[January 7th marks the 60th anniversary of Fidel Castro entering Havana to take over as Cuba’s prime minister—one begrudgingly recognized by a U.S. government that had opposed his revolution and would continue to oppose his rule. So this week I’ll AmericanStudy Cuban histories in relationship to the U.S.—leading up to a weekend post on literary works that can help us understand the island nation and ourselves!]
Three ways to contextualize and analyze the 1980 exodus of some 125,000 Cubans (known as Marielitos) from Mariel Harbor to the United States.
1) Refugee policy: Donald Trump’s Executive Orders on refugees and immigration have of course brought debates over refugee policy back into the news, but in a particularly oversimplified—and fearful and paranoid and factually challenged—way. The situation and issues facing President Jimmy Carter in 1980, on the other hand, illustrate just how complex and multi-layered national decisions about refugee policy are (even for those of us, like me and I believe Carter, who feel strongly that the U.S. should always try to welcome refugees). There are the perspectives and realities of a sovereign nation like Cuba, and of our own evolving relationship with that nation (Carter and Castro had worked to alleviate some tensions between the two nations over the years leading up to Mariel). There are the humanitarian and practical questions of where and how the refugees will be resettled in the United States, and what that will mean for the communities to which they arrive (Miami was most definitely and profoundly changed by the Marielitos). And there are the thorny but inevitable comparative questions—what do our decisions in response to this particular refugee community mean for the millions of others seeking and waiting for the chance to asylum? All difficult issues, and all raised with clarity by the Mariel boatlift.

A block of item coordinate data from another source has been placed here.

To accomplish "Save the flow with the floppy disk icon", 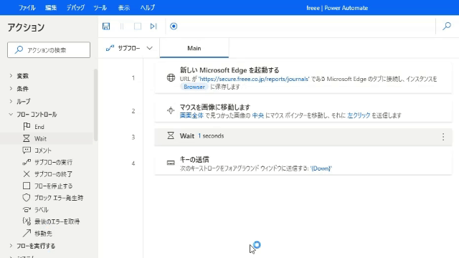I will (106, 27).
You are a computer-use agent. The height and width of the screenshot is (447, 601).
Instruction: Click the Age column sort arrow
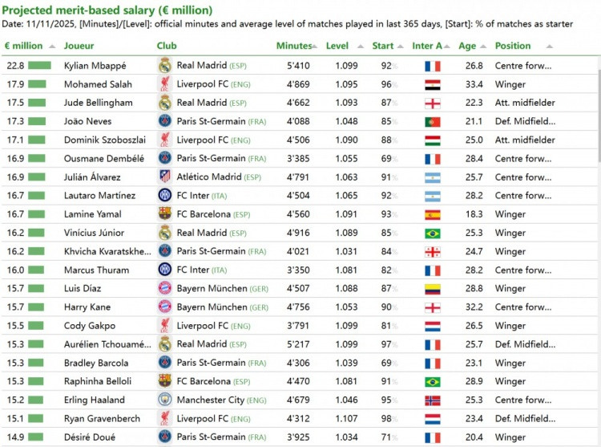coord(482,47)
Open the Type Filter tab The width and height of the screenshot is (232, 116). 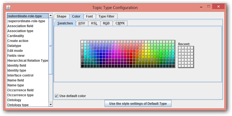coord(107,16)
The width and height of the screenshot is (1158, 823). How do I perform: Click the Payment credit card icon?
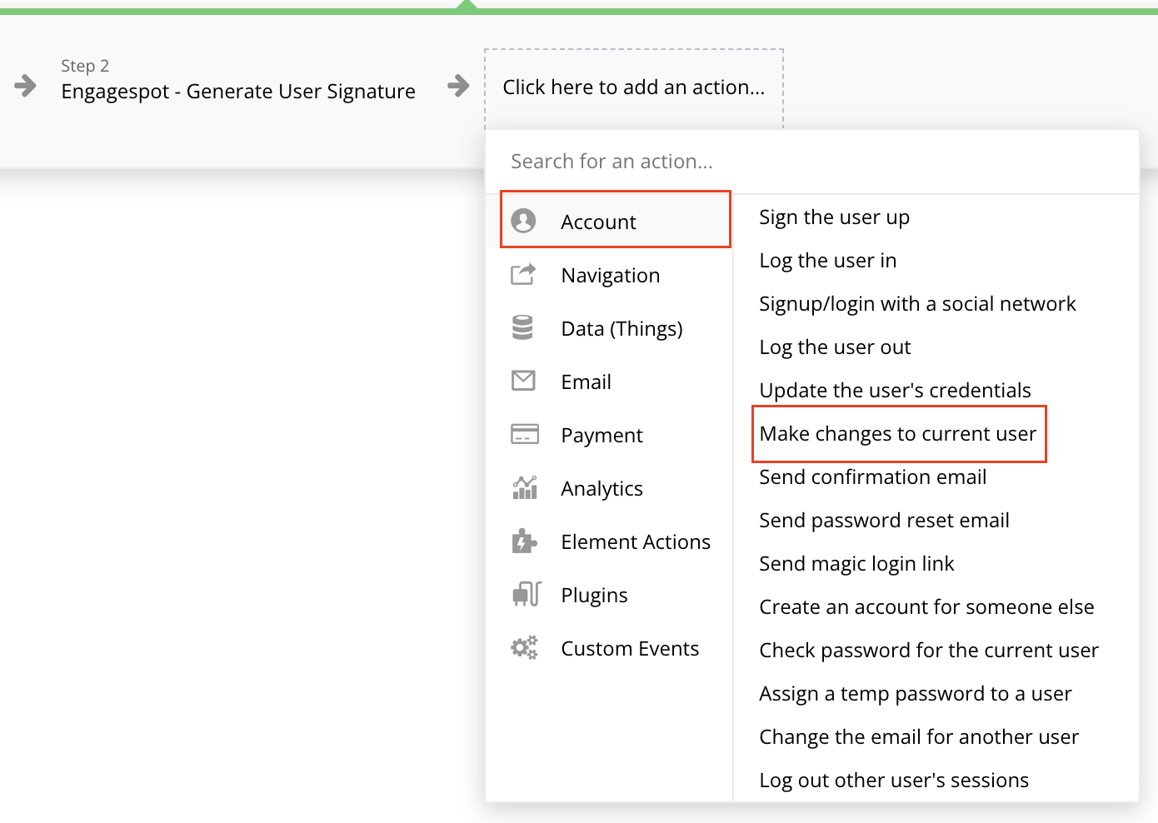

2) The boatlift in art: Refugee and immigration histories aren’t just about governments and policies, though—they’re also and most importantly about communities and stories, about identities and lives. Artistic and cultural texts are particularly good at portraying those latter sides to histories, and I would highlight three very distinct such texts about the Mariel boatlift. The Brian De Palma film Scarface (1983) uses the story of one fictional Marielito, Tony Montana (Al Pacino in one of his most famous performances), to consider some of our most overarching national narratives, from the ideals of the American Dream to the most sordid nightmares of violence and crime. Christine Bell’s novel The Pérez Family (1991; adapted into a 1995 film) focuses more fully on themes of community, both among the Marielitos (the protagonists are characters who share the same last name and decide to pass as a family) and in relationship to the Cuban-American community (Juan Pérez is looking for his wife, who has already been in the United States for decades by the time he arrives). And Reinaldo Arenas’ autobiography Before Night Falls (1992; adapted into a 2000 film) tells the harrowing story of one individual writer before, during, and after the boatlift. Each text is different in medium and genre as well as story and theme, but taken together they offer a powerful artistic portrayal of the boatlift.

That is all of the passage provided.